In a brief search of the internet I found, for instance, three different banana-slicing devices. These devices must appeal to those who either don’t like knives or are afraid of them because they were forced to watch “slasher” movies as very young children. For that same crowd there are a couple of different gadgets to “split, pit and slice” an avocado. There’s also the Amco Adjustable Apple Corer & Slicer. It appears to be a plastic ring with metal parts that, when placed over an apple and then pushed down, produces eight slices and a throw-away core. For $27, it can join the Magic Mushroom Slicer and the plastic Lettuce-Only Knife in the junk drawer.
Still thinking about gadgets designed for people afraid of knives, there are the ten-blade Herb Scissors (imagine trying to clean that sucker) for a mere $12, and the OXO Good Grips Chopper, a one-cup, $16 chopping device that might bring back fond memories of playing Whac-A-Mole at Chucky Cheese’s.
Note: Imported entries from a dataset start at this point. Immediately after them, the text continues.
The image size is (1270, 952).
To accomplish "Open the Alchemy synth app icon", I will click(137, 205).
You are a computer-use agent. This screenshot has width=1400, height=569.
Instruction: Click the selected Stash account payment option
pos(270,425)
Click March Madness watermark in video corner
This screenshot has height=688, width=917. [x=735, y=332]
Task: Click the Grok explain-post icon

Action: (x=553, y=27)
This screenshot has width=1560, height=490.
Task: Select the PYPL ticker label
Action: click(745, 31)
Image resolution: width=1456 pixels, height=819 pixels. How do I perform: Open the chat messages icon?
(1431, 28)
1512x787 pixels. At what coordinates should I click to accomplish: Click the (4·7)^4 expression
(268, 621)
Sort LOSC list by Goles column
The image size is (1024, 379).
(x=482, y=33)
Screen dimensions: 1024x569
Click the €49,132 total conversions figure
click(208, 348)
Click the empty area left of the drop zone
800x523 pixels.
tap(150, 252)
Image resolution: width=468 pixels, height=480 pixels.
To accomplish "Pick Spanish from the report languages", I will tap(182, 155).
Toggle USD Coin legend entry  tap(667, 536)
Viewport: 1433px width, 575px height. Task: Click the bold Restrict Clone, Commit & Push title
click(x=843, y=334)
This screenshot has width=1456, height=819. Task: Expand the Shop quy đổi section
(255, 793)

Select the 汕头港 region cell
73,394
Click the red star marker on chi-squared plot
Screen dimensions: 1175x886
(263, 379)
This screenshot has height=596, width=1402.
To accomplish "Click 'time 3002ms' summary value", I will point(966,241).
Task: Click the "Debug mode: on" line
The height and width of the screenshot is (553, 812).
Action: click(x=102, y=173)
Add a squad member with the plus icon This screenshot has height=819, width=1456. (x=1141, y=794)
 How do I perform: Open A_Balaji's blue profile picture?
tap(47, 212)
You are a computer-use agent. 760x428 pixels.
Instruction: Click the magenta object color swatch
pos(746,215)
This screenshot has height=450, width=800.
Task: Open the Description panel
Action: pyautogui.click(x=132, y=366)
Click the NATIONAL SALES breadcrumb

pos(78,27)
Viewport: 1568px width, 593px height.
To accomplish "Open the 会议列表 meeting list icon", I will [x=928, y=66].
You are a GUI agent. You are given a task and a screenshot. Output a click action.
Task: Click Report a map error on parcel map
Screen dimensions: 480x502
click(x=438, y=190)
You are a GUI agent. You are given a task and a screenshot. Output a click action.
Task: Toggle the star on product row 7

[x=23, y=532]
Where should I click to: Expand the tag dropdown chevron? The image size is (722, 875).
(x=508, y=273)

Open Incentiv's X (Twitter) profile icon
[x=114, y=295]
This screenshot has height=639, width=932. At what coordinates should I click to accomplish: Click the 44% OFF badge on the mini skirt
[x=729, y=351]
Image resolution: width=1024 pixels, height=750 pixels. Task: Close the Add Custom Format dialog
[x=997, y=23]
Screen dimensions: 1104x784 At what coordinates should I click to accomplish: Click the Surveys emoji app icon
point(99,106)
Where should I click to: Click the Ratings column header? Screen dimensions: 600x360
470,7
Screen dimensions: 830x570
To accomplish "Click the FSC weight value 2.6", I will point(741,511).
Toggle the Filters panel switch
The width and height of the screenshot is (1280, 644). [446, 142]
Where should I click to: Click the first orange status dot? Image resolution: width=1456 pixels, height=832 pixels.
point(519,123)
For $46 you can buy the Berry Buddy, a hand-crafted stoneware strainer that is guaranteed to inflict carpal tunnel syndrome should you have an exceptionally good berry season. And on the flip side of the Stone Age colander are two high-tech devices that deserve mention. First, there is the Anova Sous Vide Precision Cooker that, for only $109, allows you to heat your food via Bluetooth connectivity with your Smartphone. I’m not sure what that means, but it sounds like it might be a cross between boil-in-a-bag and take-out.
Not to be outdone, Williams Sonoma, where everything costs a mere 38% more than anywhere else in the free world, is offering the Smart Thermometer 2, a $100 device that features a “Wi-Fi smart” app that allows you to monitor your meal from anywhere in the known universe. I think Elton John should write a song about this.
Tomorrow’s Kitchen Instant Marinator is a steal at $40. There’s no description to accompany the picture, but it appears to be a squarish Tupperware-like container big enough to hold two, five-ounce salmon filets. It comes with a lid.
This season’s hands-down winner for completely, over-the-top useless kitchen gadgets is the Gourmet Pepper Grinder for a suggested retail price of $39. It is, truth be told, a pepper mill but, to quote the catalog, “rather than a novelty pepper mill, this allows the bottom dial to select an exact grain size, [thereby] avoiding any over-seasoned surprises.”
With all that is going on in the world in these tumultuous, stressful, uncertain, wake-up-in-the-middle-of-the-night-screaming times, I’m deeply grateful that somebody out there understands that any “over-seasoned surprises” just might be my emotional undoing.